DESCRIPTION OF THE TASK | Please set down exactly the lines of the listing below from the line containing "Expand the Založení" through the line containing "Viewport: 620px width, 553px height.", both lines included, leaving out all other lines.

DATA TO USE |
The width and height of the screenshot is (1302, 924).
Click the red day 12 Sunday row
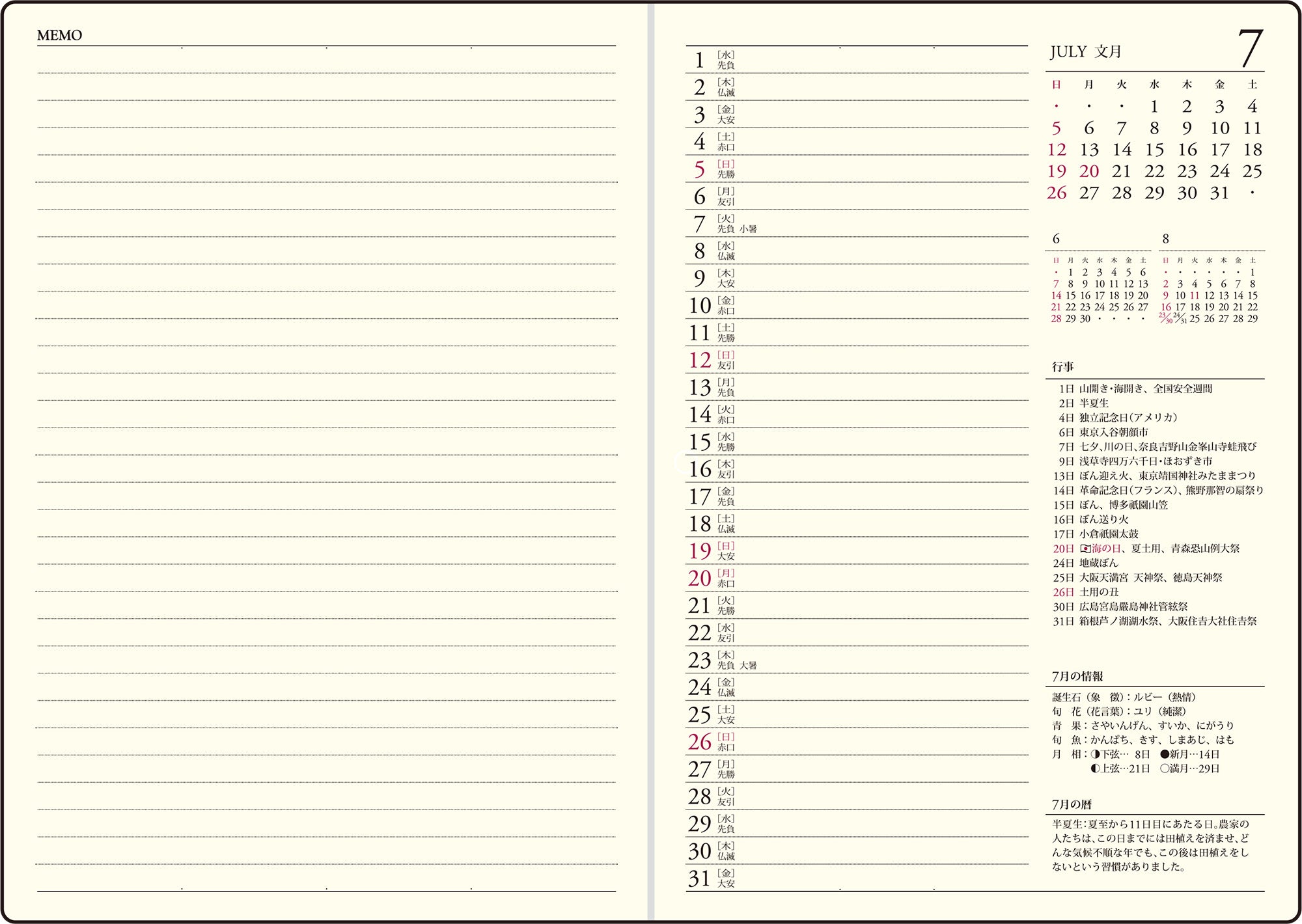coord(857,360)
--
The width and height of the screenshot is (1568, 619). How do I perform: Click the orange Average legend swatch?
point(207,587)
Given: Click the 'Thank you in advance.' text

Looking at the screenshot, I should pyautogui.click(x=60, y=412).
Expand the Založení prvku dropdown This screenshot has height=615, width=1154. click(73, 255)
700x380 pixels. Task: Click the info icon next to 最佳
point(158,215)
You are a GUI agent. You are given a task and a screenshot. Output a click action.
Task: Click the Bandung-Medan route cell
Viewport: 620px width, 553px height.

SOLUTION FOR THIS EXERCISE |
Expand the Založení prvku dropdown This screenshot has height=615, width=1154. click(73, 255)
700x380 pixels. Task: Click the info icon next to 最佳
point(158,215)
You are a GUI agent. You are given a task and a screenshot. Output a click action.
Task: Click the Bandung-Medan route cell
Viewport: 620px width, 553px height.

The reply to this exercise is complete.